Extracted data entries
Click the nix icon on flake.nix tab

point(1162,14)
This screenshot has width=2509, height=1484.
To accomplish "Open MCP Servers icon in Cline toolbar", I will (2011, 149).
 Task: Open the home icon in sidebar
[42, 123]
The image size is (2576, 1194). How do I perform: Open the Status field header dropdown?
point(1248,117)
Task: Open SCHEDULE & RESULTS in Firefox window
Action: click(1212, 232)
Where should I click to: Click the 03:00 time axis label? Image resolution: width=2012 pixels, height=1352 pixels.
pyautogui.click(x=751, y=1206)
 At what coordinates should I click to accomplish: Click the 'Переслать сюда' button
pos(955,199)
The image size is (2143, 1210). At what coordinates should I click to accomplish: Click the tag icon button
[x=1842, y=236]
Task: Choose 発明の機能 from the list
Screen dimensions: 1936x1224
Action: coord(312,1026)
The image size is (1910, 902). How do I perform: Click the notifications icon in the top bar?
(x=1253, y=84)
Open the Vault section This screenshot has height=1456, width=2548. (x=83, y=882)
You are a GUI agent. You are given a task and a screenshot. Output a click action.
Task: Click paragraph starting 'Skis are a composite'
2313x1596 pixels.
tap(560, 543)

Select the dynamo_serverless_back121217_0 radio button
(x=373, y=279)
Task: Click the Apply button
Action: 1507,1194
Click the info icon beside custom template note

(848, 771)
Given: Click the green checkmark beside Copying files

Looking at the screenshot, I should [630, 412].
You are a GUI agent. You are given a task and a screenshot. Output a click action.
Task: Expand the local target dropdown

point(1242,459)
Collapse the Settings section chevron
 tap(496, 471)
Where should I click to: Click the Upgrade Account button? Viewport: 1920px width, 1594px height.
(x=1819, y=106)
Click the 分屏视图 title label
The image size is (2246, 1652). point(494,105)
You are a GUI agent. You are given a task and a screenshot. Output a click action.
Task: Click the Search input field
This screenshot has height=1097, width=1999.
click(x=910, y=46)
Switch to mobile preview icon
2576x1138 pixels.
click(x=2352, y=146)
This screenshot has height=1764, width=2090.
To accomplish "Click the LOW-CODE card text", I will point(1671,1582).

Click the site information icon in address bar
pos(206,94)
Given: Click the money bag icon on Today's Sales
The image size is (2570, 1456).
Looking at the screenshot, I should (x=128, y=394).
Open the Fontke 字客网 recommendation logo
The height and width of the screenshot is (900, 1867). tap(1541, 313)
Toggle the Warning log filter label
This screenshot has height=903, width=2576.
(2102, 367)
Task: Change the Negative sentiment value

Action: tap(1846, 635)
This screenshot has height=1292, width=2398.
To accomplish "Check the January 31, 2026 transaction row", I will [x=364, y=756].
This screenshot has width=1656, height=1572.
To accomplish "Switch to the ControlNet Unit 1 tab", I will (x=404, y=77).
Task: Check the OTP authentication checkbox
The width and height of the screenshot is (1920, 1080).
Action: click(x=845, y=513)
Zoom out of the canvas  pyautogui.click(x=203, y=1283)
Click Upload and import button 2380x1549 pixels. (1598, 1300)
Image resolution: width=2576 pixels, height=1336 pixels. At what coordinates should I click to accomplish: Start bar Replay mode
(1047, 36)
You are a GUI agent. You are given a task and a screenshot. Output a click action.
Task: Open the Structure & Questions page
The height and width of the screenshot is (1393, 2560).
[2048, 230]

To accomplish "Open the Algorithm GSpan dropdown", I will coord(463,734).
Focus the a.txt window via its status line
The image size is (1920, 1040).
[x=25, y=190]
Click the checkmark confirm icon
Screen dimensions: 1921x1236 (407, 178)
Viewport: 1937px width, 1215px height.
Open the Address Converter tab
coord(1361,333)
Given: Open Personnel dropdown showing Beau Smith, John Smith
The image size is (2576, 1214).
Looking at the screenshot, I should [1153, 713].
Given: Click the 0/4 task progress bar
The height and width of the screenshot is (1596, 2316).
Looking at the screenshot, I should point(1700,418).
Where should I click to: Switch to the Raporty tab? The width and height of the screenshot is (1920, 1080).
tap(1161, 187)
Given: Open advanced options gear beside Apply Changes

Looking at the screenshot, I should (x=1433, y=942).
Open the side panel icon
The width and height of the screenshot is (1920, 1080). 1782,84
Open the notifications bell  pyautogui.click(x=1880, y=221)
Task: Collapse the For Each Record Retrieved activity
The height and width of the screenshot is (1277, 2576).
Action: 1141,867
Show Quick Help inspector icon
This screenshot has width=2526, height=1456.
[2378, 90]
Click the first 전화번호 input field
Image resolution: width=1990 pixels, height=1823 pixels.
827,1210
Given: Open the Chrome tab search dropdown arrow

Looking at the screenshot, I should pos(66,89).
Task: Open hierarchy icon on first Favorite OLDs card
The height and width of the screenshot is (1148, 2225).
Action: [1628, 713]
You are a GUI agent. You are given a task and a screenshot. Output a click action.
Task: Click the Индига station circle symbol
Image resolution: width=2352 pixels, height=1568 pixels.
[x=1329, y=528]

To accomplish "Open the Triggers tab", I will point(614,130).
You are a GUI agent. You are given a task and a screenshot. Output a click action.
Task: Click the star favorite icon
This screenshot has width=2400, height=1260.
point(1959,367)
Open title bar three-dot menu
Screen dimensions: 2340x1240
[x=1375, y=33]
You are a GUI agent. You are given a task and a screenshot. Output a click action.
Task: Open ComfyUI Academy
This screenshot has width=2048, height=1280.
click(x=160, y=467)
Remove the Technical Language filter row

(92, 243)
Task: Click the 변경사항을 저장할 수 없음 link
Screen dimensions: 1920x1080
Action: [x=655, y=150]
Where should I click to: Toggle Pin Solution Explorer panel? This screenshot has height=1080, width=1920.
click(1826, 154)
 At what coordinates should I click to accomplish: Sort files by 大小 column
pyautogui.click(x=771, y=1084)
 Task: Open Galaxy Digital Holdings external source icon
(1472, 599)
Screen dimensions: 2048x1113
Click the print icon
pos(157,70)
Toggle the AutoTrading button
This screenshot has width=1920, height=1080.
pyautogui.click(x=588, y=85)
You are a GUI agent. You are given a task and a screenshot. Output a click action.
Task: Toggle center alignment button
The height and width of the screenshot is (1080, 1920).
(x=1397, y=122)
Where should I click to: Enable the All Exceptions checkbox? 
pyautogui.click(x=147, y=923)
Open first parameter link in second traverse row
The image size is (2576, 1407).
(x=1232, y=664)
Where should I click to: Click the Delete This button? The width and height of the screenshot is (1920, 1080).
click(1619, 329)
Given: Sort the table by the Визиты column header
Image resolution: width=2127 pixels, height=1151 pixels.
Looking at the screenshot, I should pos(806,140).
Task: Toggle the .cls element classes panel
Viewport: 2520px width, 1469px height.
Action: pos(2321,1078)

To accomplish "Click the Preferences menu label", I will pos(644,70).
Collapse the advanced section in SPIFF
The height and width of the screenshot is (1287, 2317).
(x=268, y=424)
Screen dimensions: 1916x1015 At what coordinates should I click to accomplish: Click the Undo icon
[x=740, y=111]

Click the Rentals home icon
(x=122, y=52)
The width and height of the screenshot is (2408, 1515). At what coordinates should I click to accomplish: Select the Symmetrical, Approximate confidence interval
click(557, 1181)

### Task
All records must be repeated exactly, with none skipped.

### The completed task
Click the nix icon on flake.nix tab

point(1162,14)
This screenshot has width=2509, height=1484.
To accomplish "Open MCP Servers icon in Cline toolbar", I will (2011, 149).
 Task: Open the home icon in sidebar
[42, 123]
The image size is (2576, 1194). How do I perform: Open the Status field header dropdown?
point(1248,117)
Task: Open SCHEDULE & RESULTS in Firefox window
Action: click(1212, 232)
Where should I click to: Click the 03:00 time axis label? Image resolution: width=2012 pixels, height=1352 pixels.
pyautogui.click(x=751, y=1206)
 At what coordinates should I click to accomplish: Click the 'Переслать сюда' button
pos(955,199)
The image size is (2143, 1210). At what coordinates should I click to accomplish: Click the tag icon button
[x=1842, y=236]
Task: Choose 発明の機能 from the list
Screen dimensions: 1936x1224
Action: coord(312,1026)
The image size is (1910, 902). How do I perform: Click the notifications icon in the top bar?
(x=1253, y=84)
Open the Vault section This screenshot has height=1456, width=2548. (x=83, y=882)
You are a GUI agent. You are given a task and a screenshot. Output a click action.
Task: Click paragraph starting 'Skis are a composite'
2313x1596 pixels.
tap(560, 543)

Select the dynamo_serverless_back121217_0 radio button
(x=373, y=279)
Task: Click the Apply button
Action: 1507,1194
Click the info icon beside custom template note

(848, 771)
Given: Click the green checkmark beside Copying files

Looking at the screenshot, I should [630, 412].
You are a GUI agent. You are given a task and a screenshot. Output a click action.
Task: Expand the local target dropdown

point(1242,459)
Collapse the Settings section chevron
 tap(496, 471)
Where should I click to: Click the Upgrade Account button? Viewport: 1920px width, 1594px height.
(x=1819, y=106)
Click the 分屏视图 title label
The image size is (2246, 1652). point(494,105)
You are a GUI agent. You are given a task and a screenshot. Output a click action.
Task: Click the Search input field
This screenshot has height=1097, width=1999.
click(x=910, y=46)
Switch to mobile preview icon
2576x1138 pixels.
click(x=2352, y=146)
This screenshot has height=1764, width=2090.
To accomplish "Click the LOW-CODE card text", I will point(1671,1582).

Click the site information icon in address bar
pos(206,94)
Given: Click the money bag icon on Today's Sales
The image size is (2570, 1456).
Looking at the screenshot, I should (x=128, y=394).
Open the Fontke 字客网 recommendation logo
The height and width of the screenshot is (900, 1867). tap(1541, 313)
Toggle the Warning log filter label
This screenshot has height=903, width=2576.
(2102, 367)
Task: Change the Negative sentiment value

Action: tap(1846, 635)
This screenshot has height=1292, width=2398.
To accomplish "Check the January 31, 2026 transaction row", I will [x=364, y=756].
This screenshot has width=1656, height=1572.
To accomplish "Switch to the ControlNet Unit 1 tab", I will (x=404, y=77).
Task: Check the OTP authentication checkbox
The width and height of the screenshot is (1920, 1080).
Action: click(x=845, y=513)
Zoom out of the canvas  pyautogui.click(x=203, y=1283)
Click Upload and import button 2380x1549 pixels. (1598, 1300)
Image resolution: width=2576 pixels, height=1336 pixels. At what coordinates should I click to accomplish: Start bar Replay mode
(1047, 36)
You are a GUI agent. You are given a task and a screenshot. Output a click action.
Task: Open the Structure & Questions page
The height and width of the screenshot is (1393, 2560).
[2048, 230]

To accomplish "Open the Algorithm GSpan dropdown", I will coord(463,734).
Focus the a.txt window via its status line
The image size is (1920, 1040).
[x=25, y=190]
Click the checkmark confirm icon
Screen dimensions: 1921x1236 (407, 178)
Viewport: 1937px width, 1215px height.
Open the Address Converter tab
coord(1361,333)
Given: Open Personnel dropdown showing Beau Smith, John Smith
The image size is (2576, 1214).
Looking at the screenshot, I should [1153, 713].
Given: Click the 0/4 task progress bar
The height and width of the screenshot is (1596, 2316).
Looking at the screenshot, I should point(1700,418).
Where should I click to: Switch to the Raporty tab? The width and height of the screenshot is (1920, 1080).
tap(1161, 187)
Given: Open advanced options gear beside Apply Changes

Looking at the screenshot, I should (x=1433, y=942).
Open the side panel icon
The width and height of the screenshot is (1920, 1080). 1782,84
Open the notifications bell  pyautogui.click(x=1880, y=221)
Task: Collapse the For Each Record Retrieved activity
The height and width of the screenshot is (1277, 2576).
Action: 1141,867
Show Quick Help inspector icon
This screenshot has width=2526, height=1456.
[2378, 90]
Click the first 전화번호 input field
Image resolution: width=1990 pixels, height=1823 pixels.
827,1210
Given: Open the Chrome tab search dropdown arrow

Looking at the screenshot, I should pos(66,89).
Task: Open hierarchy icon on first Favorite OLDs card
The height and width of the screenshot is (1148, 2225).
Action: [1628, 713]
You are a GUI agent. You are given a task and a screenshot. Output a click action.
Task: Click the Индига station circle symbol
Image resolution: width=2352 pixels, height=1568 pixels.
[x=1329, y=528]

To accomplish "Open the Triggers tab", I will point(614,130).
You are a GUI agent. You are given a task and a screenshot. Output a click action.
Task: Click the star favorite icon
This screenshot has width=2400, height=1260.
point(1959,367)
Open title bar three-dot menu
Screen dimensions: 2340x1240
[x=1375, y=33]
You are a GUI agent. You are given a task and a screenshot. Output a click action.
Task: Open ComfyUI Academy
This screenshot has width=2048, height=1280.
click(x=160, y=467)
Remove the Technical Language filter row

(92, 243)
Task: Click the 변경사항을 저장할 수 없음 link
Screen dimensions: 1920x1080
Action: [x=655, y=150]
Where should I click to: Toggle Pin Solution Explorer panel? This screenshot has height=1080, width=1920.
click(1826, 154)
 At what coordinates should I click to accomplish: Sort files by 大小 column
pyautogui.click(x=771, y=1084)
 Task: Open Galaxy Digital Holdings external source icon
(1472, 599)
Screen dimensions: 2048x1113
Click the print icon
pos(157,70)
Toggle the AutoTrading button
This screenshot has width=1920, height=1080.
pyautogui.click(x=588, y=85)
You are a GUI agent. You are given a task and a screenshot. Output a click action.
Task: Toggle center alignment button
The height and width of the screenshot is (1080, 1920).
(x=1397, y=122)
Where should I click to: Enable the All Exceptions checkbox? 
pyautogui.click(x=147, y=923)
Open first parameter link in second traverse row
The image size is (2576, 1407).
(x=1232, y=664)
Where should I click to: Click the Delete This button? The width and height of the screenshot is (1920, 1080).
click(1619, 329)
Given: Sort the table by the Визиты column header
Image resolution: width=2127 pixels, height=1151 pixels.
Looking at the screenshot, I should pos(806,140).
Task: Toggle the .cls element classes panel
Viewport: 2520px width, 1469px height.
Action: pos(2321,1078)

To accomplish "Click the Preferences menu label", I will pos(644,70).
Collapse the advanced section in SPIFF
The height and width of the screenshot is (1287, 2317).
(x=268, y=424)
Screen dimensions: 1916x1015 At what coordinates should I click to accomplish: Click the Undo icon
[x=740, y=111]

Click the Rentals home icon
(x=122, y=52)
The width and height of the screenshot is (2408, 1515). At what coordinates should I click to accomplish: Select the Symmetrical, Approximate confidence interval
click(557, 1181)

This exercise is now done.